For this classification, organisers of the Paralympic Games have the option of including the following events on the Paralympic programme: 50m and 100m Freestyle, 200m Freestyle, 50m Backstroke, 50m Butterfly, 50m Breaststroke, and 150m Individual Medley events.[58]

For the 2016 Summer Paralympics in Rio, the International Paralympic Committee had a zero classification at the Games policy. This policy was put into place in 2014, with the goal of avoiding last minute changes in classes that would negatively impact athlete training preparations.
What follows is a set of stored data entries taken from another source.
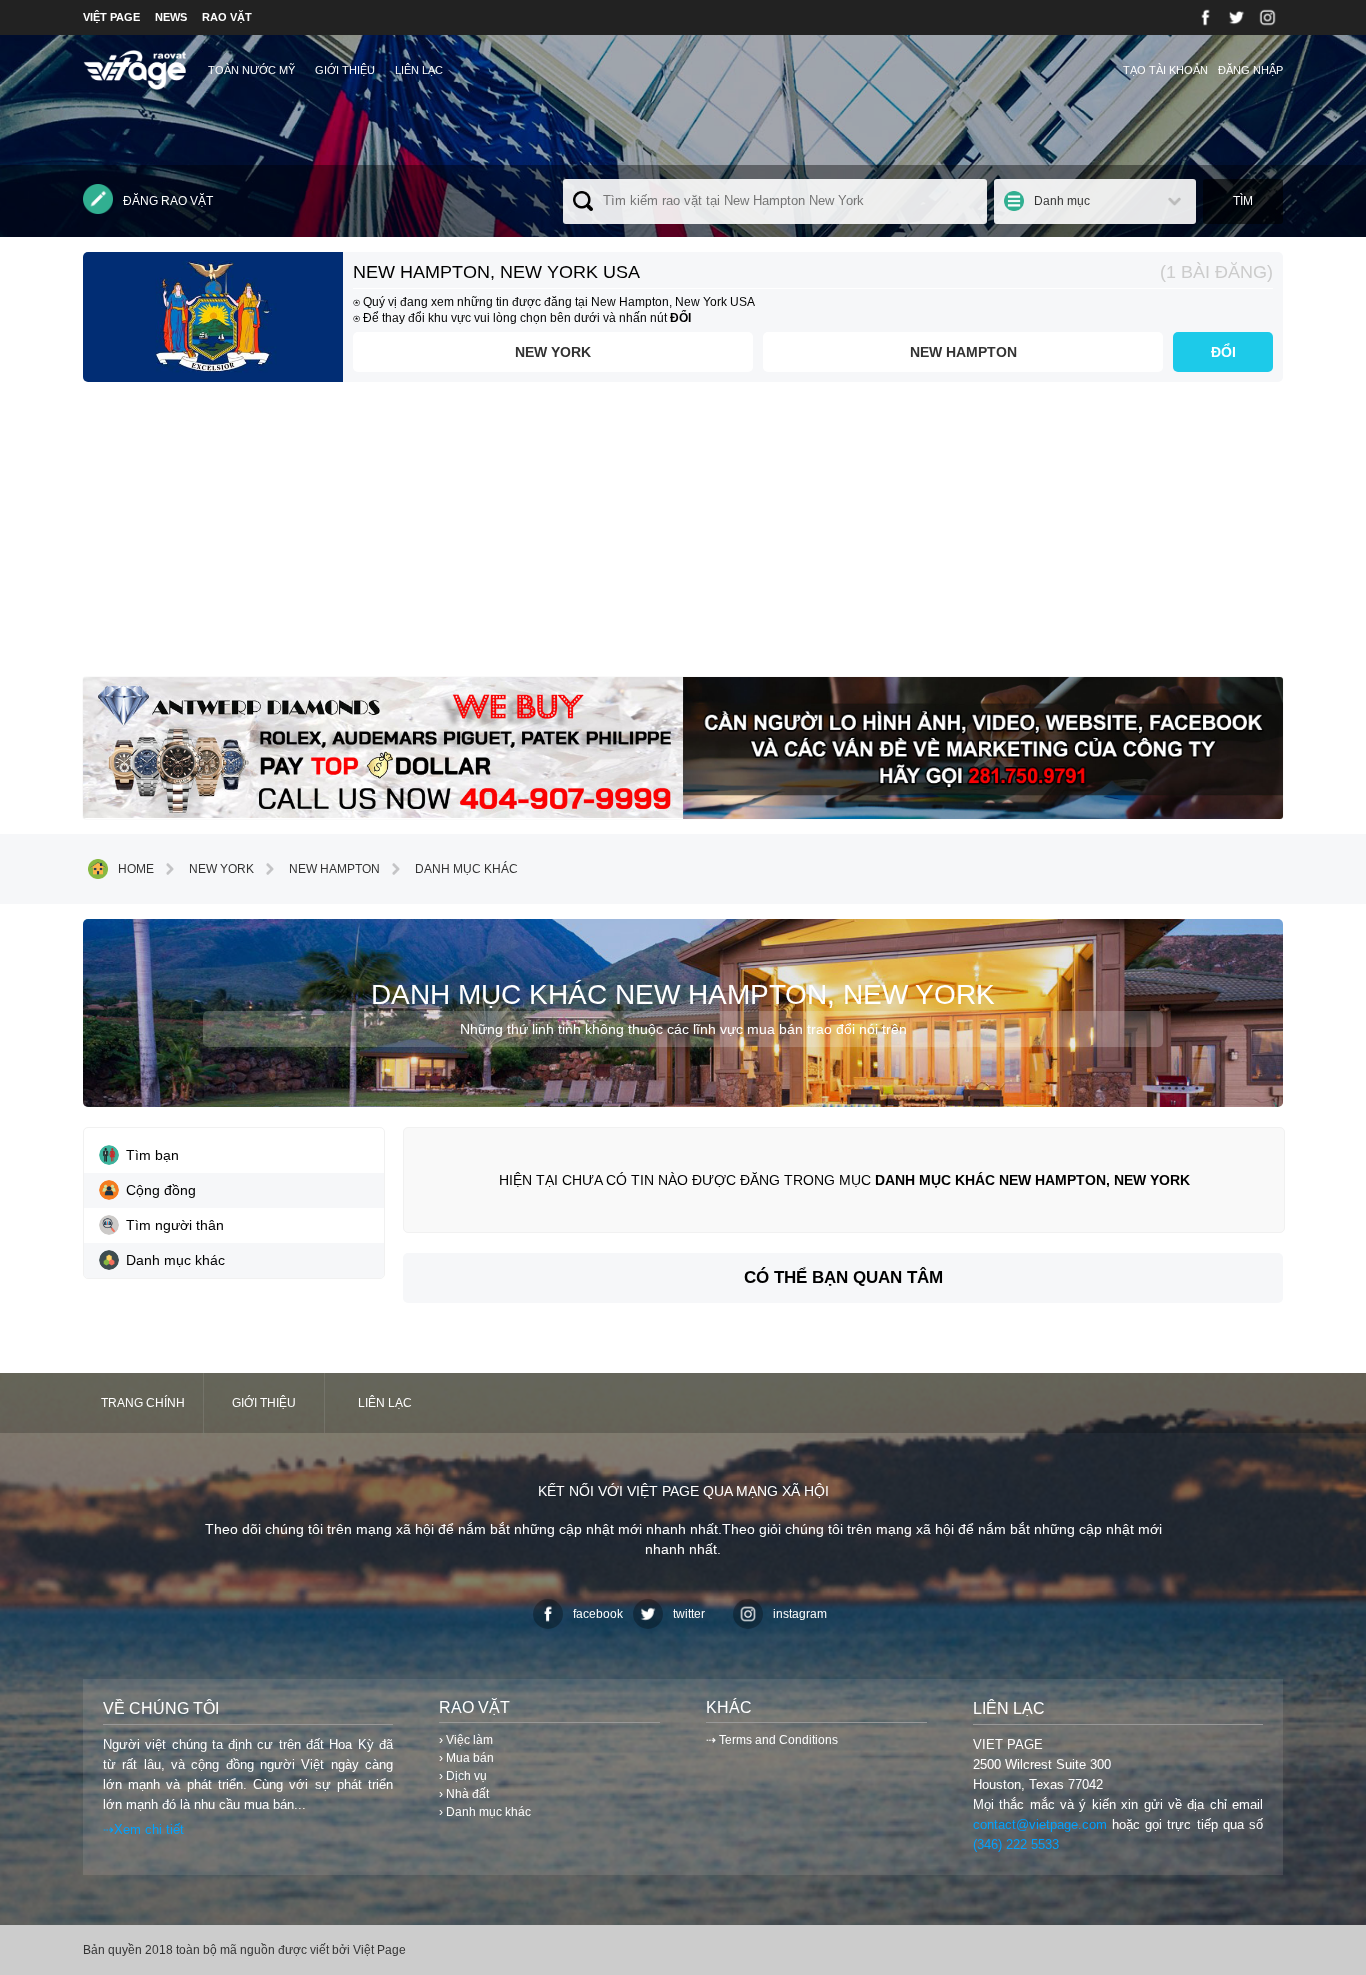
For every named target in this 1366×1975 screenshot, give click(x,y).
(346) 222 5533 (1016, 1844)
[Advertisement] (683, 537)
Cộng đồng (161, 1190)
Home (136, 869)
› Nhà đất (464, 1794)
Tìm (1243, 201)
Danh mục (1062, 201)
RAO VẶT (227, 17)
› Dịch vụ (463, 1776)
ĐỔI (1223, 352)
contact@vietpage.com (1040, 1824)
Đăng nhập (1250, 70)
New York (553, 352)
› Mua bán (466, 1758)
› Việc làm (466, 1740)
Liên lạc (419, 70)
All competitors needed to be internationally classified with their classification status confirmed prior to the Games, with exceptions to this policy being dealt with on a case by case basis.[59]

Records[edit]

In the S4 50 m Freestyle Long Course, the men's world record is held by Japan's Yuji Hanada with a time of 00:37.54 and the women's world record is held by the Netherlands's Lisette Teunissen with a time of 00:44.19.[60]

In the S4 100 m Freestyle Long Course, the men's world record is held by Spain's Richard Oribe and the women's world record is held by the Netherlands's Lisette Teunissen.[61]

Getting classified[edit]

Swimming classification generally has three components. The first is a bench press. The second is water test. The third is in competition observation.[62] As part of the water test, swimmers are often required to demonstrate their swimming technique for all four strokes. They usually swim a distance of 25 meters for each stroke. They are also generally required to demonstrate how they enter the water and how they turn in the pool.[63]

In Australia, to be classified in this category, athletes contact the Australian Paralympic Committee or their state swimming governing body.[64] In the United States, classification is handled by the United States Paralympic Committee on a national level. The classification test has three components: "a bench test, a water test, observation during competition."[65] American swimmers are assessed by four people: a medical classified, two general classified and a technical classifier.[65]

Competitors[edit]

Swimmers who have competed in this classification include Cheryl Angelelli,[66] Aimee Bruder[66] and Nely Miranda[66] who all won medals in their class at the 2008 Paralympics.[66] American swimmers who have been classified by the United States Paralympic Committee as being in this class include Fred Amaya, Cheryl Angelelli, Joe McCarthy and Joel Parks.